- Text segment:
# Best Front Shocks for K2500



## MikeRi24 (Dec 21, 2007)

Long story short, I started doing a small project on my '99 K2500 that turned into one of those "well, while I've got it apart, I might as well replace the _______" you know how those go....

My front shocks are not looking so great, the one looks like its starting to leak a little, and the are both pretty rusty. I believe them to be the originals. I'd like to replace them with something thats going to be good for plowing. Ride quality I am not overly concerned about. Its a work truck, its never gonna ride like a Cadillac nor do I expect it to. I was looking into the Monroe air shocks, but they dont make them for this truck and after about an hour of measuring and browsing through their catalog comparing specifications, I can't find anything thats even close that I could make work. 

So what do you guys recommend? I was looking at the Monroe Reflex series or the Rancho RS5000 shocks as a starting point.

- Exercise task:
Continue the forum thread about choosing front shocks for a plowing K2500, picking up after its last post.

- Data excerpt:
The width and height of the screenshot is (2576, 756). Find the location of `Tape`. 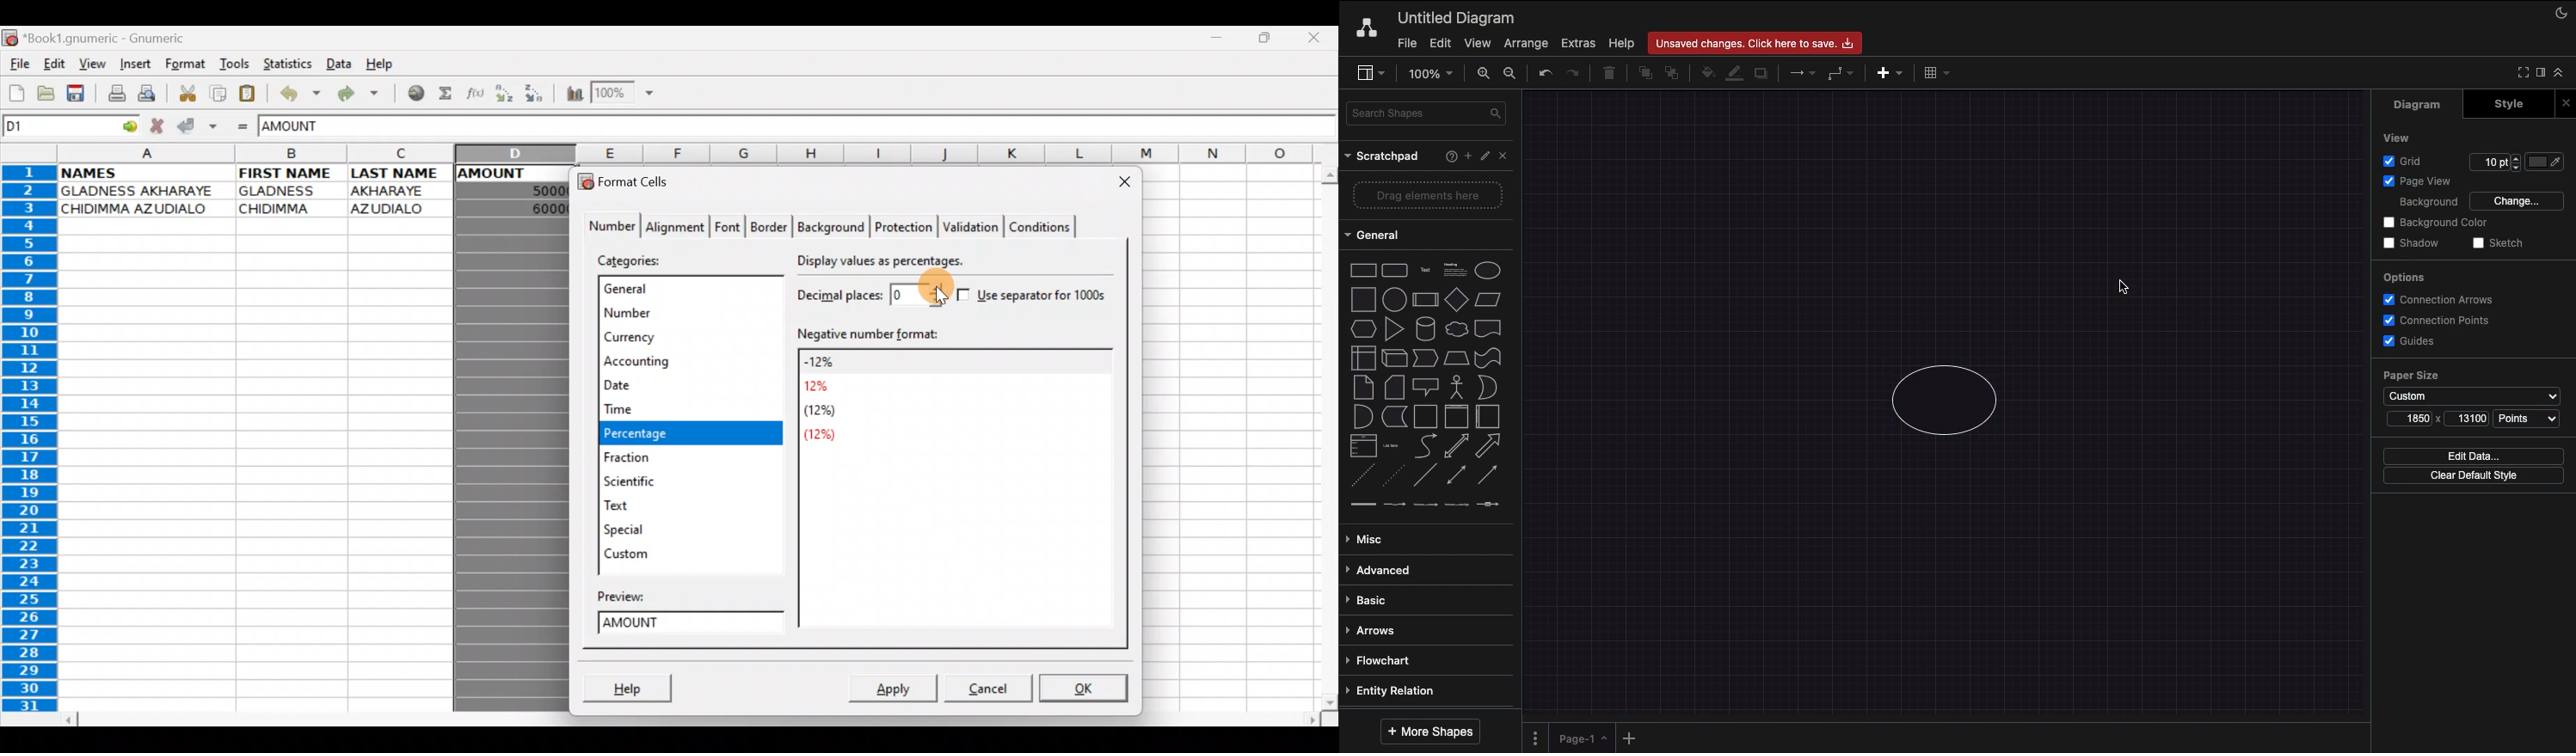

Tape is located at coordinates (1491, 357).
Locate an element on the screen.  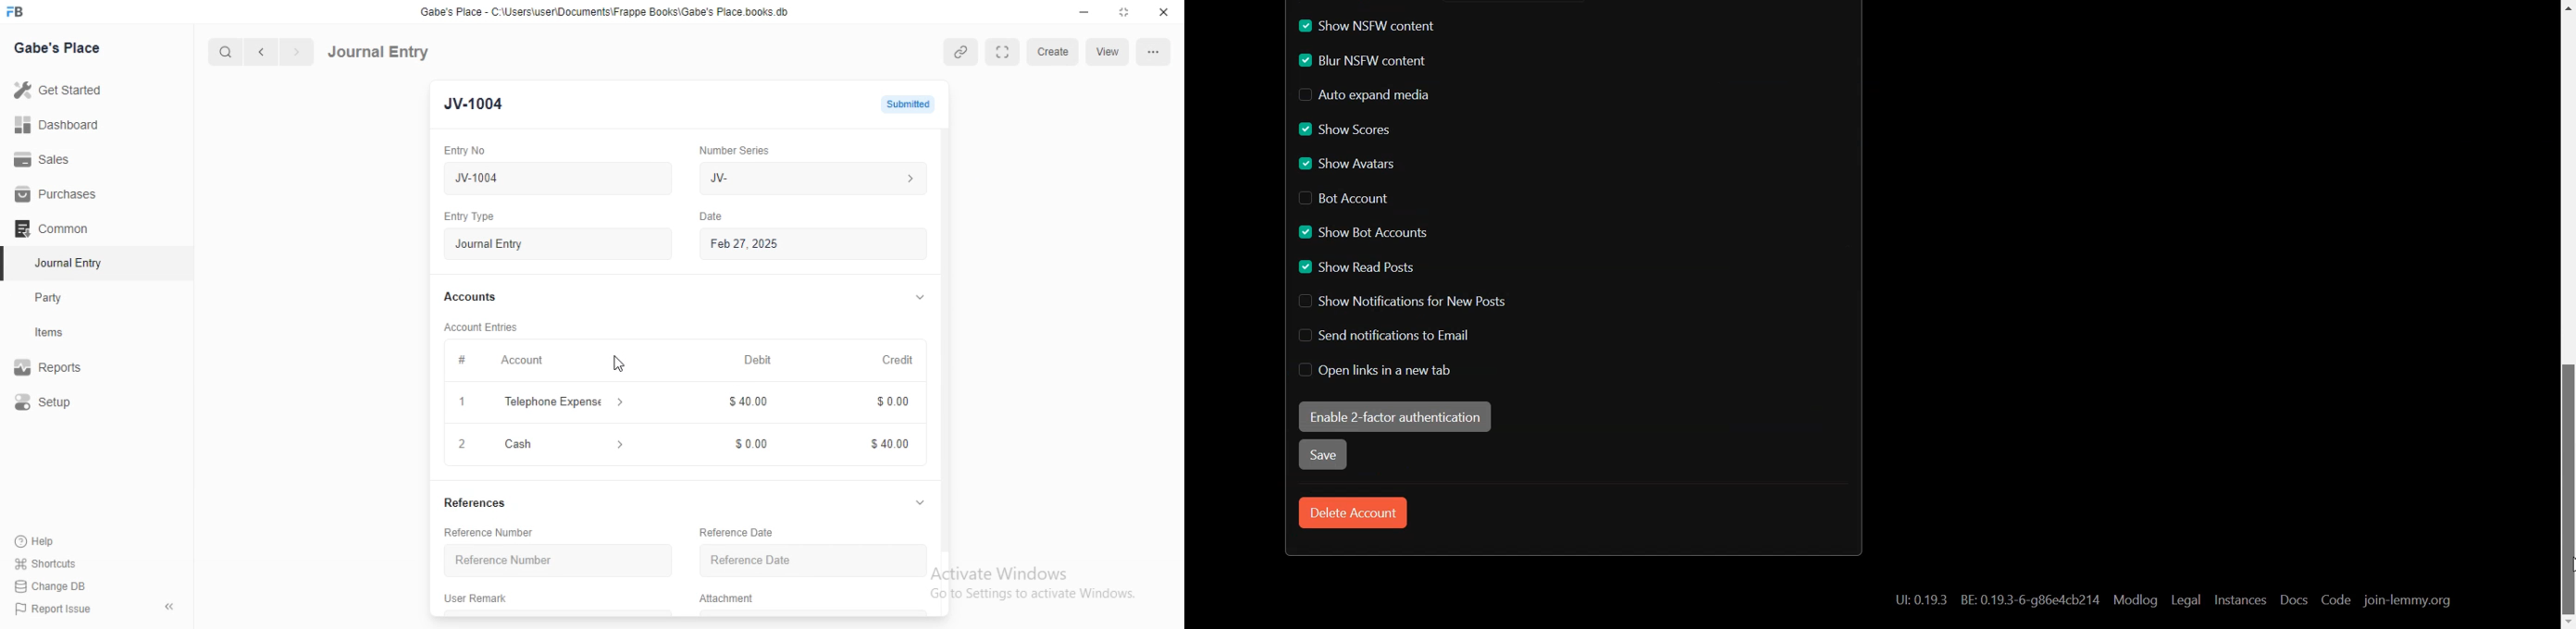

- Result of this exercise:
----------



## 496 BB (Feb 11, 2010)

I got Bilstein 5000 series and they are OK. Seems to stiff for me but I dont plow with that truck either. Ive had em for years with no probs. I know I think Firestone makes a front air shock but not sure about your model. They arent cheap either. Ive heard Sensa Tracs are decent. Lots of choices.


----------



## 70monte (Feb 5, 2008)

I've got Monroe Gas Magnums on my 98 K3500 and they ride pretty good and are supposed to be a heavy duty shock.

Wayne


----------



## k&j Landscaping (Nov 17, 2008)

Put a set of KYB Monomax on my 05 and love them. Been a real good replacement.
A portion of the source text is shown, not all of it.